WORK INSTRUCTIONS: Print the records again, character for character.

■ ■ ■ ■ ■

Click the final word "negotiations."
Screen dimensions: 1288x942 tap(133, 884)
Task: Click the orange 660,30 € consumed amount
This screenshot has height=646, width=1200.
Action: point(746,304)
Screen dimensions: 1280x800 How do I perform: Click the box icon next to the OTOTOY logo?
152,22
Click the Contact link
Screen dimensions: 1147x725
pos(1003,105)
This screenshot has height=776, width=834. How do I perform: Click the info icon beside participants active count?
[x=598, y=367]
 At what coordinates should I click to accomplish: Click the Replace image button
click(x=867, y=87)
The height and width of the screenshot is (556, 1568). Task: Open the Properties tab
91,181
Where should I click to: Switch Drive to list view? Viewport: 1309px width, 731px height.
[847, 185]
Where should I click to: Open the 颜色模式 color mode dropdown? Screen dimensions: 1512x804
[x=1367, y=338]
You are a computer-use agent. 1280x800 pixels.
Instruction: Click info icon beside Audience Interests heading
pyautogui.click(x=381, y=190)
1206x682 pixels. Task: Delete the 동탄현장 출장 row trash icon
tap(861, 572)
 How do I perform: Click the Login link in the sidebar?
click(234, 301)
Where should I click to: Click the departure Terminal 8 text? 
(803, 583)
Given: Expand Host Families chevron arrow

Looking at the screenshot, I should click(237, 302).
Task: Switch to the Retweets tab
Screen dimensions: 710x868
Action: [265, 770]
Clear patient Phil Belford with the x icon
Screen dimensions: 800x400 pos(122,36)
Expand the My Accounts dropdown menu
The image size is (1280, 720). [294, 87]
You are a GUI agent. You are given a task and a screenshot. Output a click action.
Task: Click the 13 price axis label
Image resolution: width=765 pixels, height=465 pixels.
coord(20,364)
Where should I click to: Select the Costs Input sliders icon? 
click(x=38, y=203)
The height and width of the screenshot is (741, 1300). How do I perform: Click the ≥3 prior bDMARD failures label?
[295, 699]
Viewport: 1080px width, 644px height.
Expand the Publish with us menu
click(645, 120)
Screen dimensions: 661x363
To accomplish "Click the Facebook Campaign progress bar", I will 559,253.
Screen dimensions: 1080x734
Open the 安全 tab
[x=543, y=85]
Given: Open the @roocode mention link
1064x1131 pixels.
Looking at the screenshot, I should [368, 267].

■ ■ ■ ■ ■

EXPECTED ANSWER:
Click the final word "negotiations."
Screen dimensions: 1288x942 tap(133, 884)
Task: Click the orange 660,30 € consumed amount
This screenshot has height=646, width=1200.
Action: point(746,304)
Screen dimensions: 1280x800 How do I perform: Click the box icon next to the OTOTOY logo?
152,22
Click the Contact link
Screen dimensions: 1147x725
pos(1003,105)
This screenshot has height=776, width=834. How do I perform: Click the info icon beside participants active count?
[x=598, y=367]
 At what coordinates should I click to accomplish: Click the Replace image button
click(x=867, y=87)
The height and width of the screenshot is (556, 1568). Task: Open the Properties tab
91,181
Where should I click to: Switch Drive to list view? Viewport: 1309px width, 731px height.
[847, 185]
Where should I click to: Open the 颜色模式 color mode dropdown? Screen dimensions: 1512x804
[x=1367, y=338]
You are a computer-use agent. 1280x800 pixels.
Instruction: Click info icon beside Audience Interests heading
pyautogui.click(x=381, y=190)
1206x682 pixels. Task: Delete the 동탄현장 출장 row trash icon
tap(861, 572)
 How do I perform: Click the Login link in the sidebar?
click(234, 301)
Where should I click to: Click the departure Terminal 8 text? 
(803, 583)
Given: Expand Host Families chevron arrow

Looking at the screenshot, I should click(237, 302).
Task: Switch to the Retweets tab
Screen dimensions: 710x868
Action: [265, 770]
Clear patient Phil Belford with the x icon
Screen dimensions: 800x400 pos(122,36)
Expand the My Accounts dropdown menu
The image size is (1280, 720). [294, 87]
You are a GUI agent. You are given a task and a screenshot. Output a click action.
Task: Click the 13 price axis label
Image resolution: width=765 pixels, height=465 pixels.
coord(20,364)
Where should I click to: Select the Costs Input sliders icon? 
click(x=38, y=203)
The height and width of the screenshot is (741, 1300). How do I perform: Click the ≥3 prior bDMARD failures label?
[295, 699]
Viewport: 1080px width, 644px height.
Expand the Publish with us menu
click(645, 120)
Screen dimensions: 661x363
To accomplish "Click the Facebook Campaign progress bar", I will 559,253.
Screen dimensions: 1080x734
Open the 安全 tab
[x=543, y=85]
Given: Open the @roocode mention link
1064x1131 pixels.
Looking at the screenshot, I should [368, 267].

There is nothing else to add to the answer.